Vice-Presidroid Johnson gave a sharp nod and started issuing his own commands before his boots had fully stopped.
A different angle of chalk flashed out in Garfield's right hand, and the main battery corrected half a degree.
"Nixon. Cold War Unit takes the long view. Watch the rhythm of the limbs, predict the throws, and interrupt anything and everything."
Vice-Presidroid Nixon's reply came without hurry. "Understood."
"G. Clinton," Garfield continued, "Founding Unit stays mobile and reinforces pressure points. I want fast response, fast repositioning, and no heroics." Then his head turned a fraction. "And Burr, watch for friendly fire."
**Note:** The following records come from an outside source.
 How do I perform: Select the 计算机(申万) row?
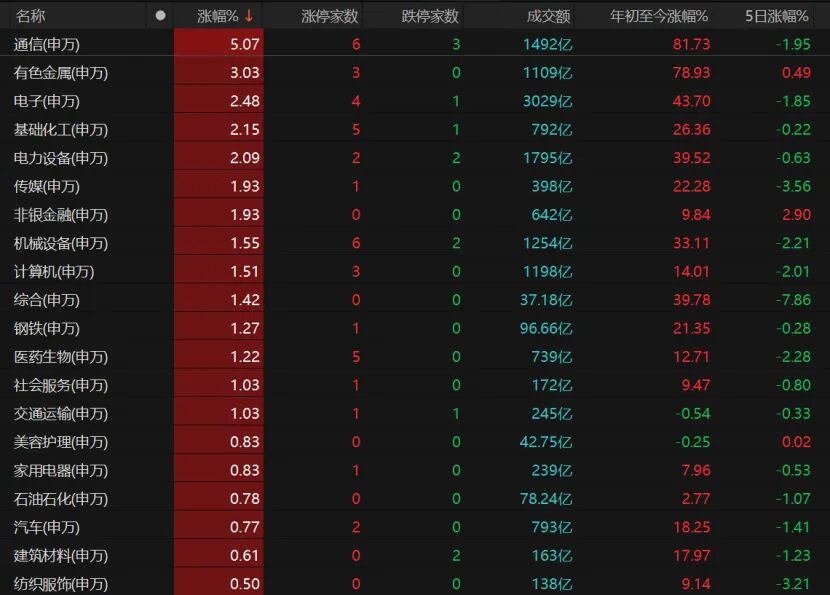tap(54, 271)
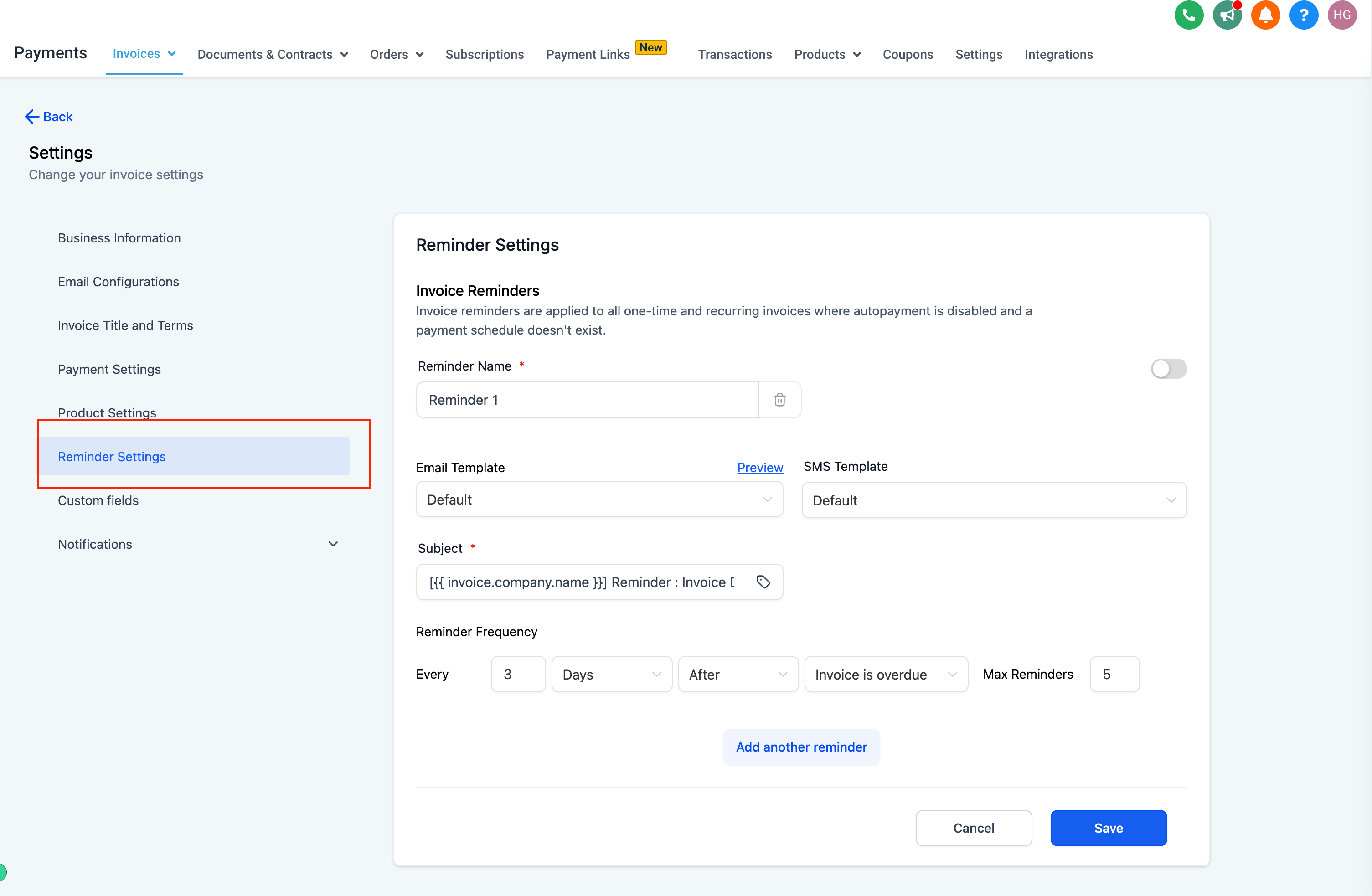The height and width of the screenshot is (896, 1372).
Task: Select the Invoices tab
Action: tap(143, 54)
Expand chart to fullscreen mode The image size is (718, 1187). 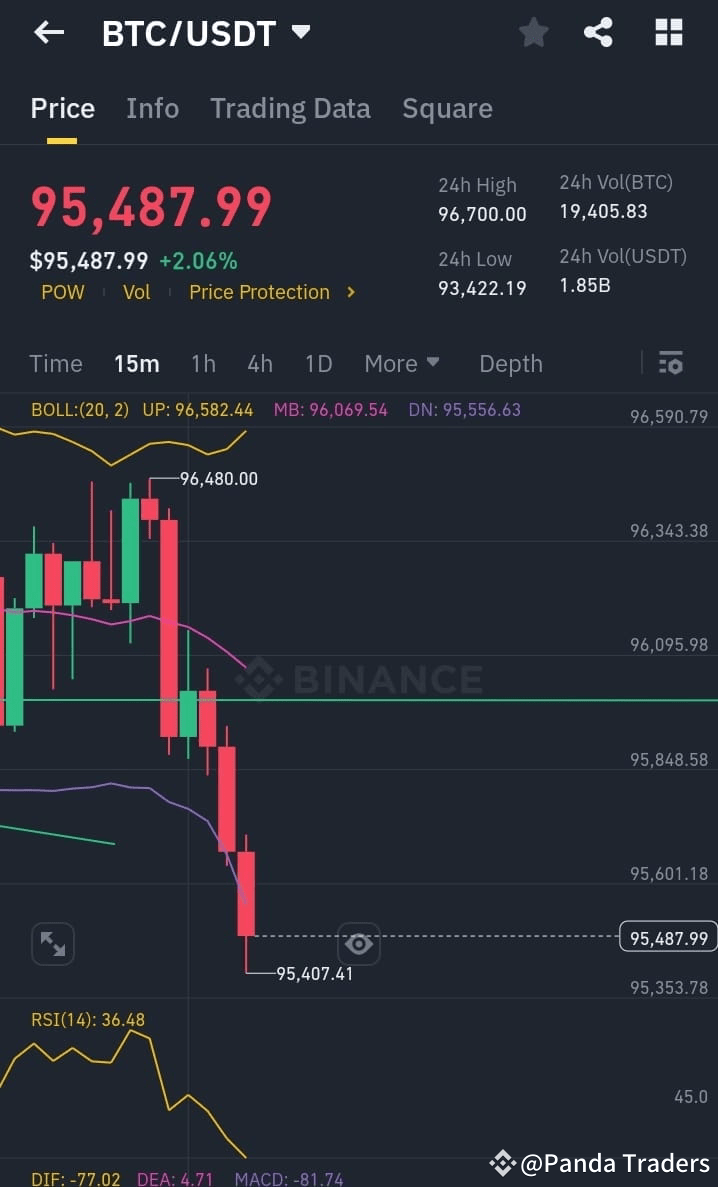[x=52, y=944]
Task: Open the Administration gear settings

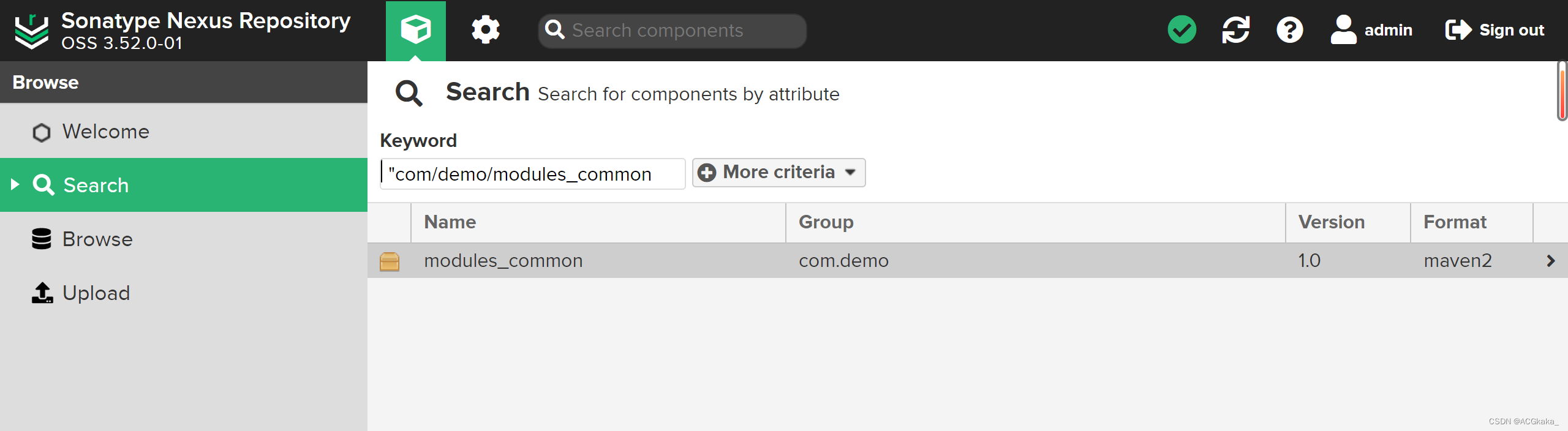Action: (x=486, y=30)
Burr placed a hand over his chest with theatrical offense. "You wound me."
"I'm trying to avoid the opposite," Garfield said, and moved on before Burr could enjoy himself.
The unit lines spread quickly after that, each cluster of Vice-Presidroids flowing into place with their own tempo. Founding moved first, lighter on their feet and quicker to shift, cutting between positions as the deck angled under them. Antebellum Unit pushed lower and closer to the rail, bracing near the forward edge where the range to the nearest shells would matter most. Gilded Unit settled into a disciplined support line near the starboard battery housings, while Cold War Unit dispersed with more space between them, each one choosing a lane that gave a better angle on the creature's timing rather than its size.
Garfield watched the pattern form and adjusted twice with small motions of the wrist. "On my mark," he said.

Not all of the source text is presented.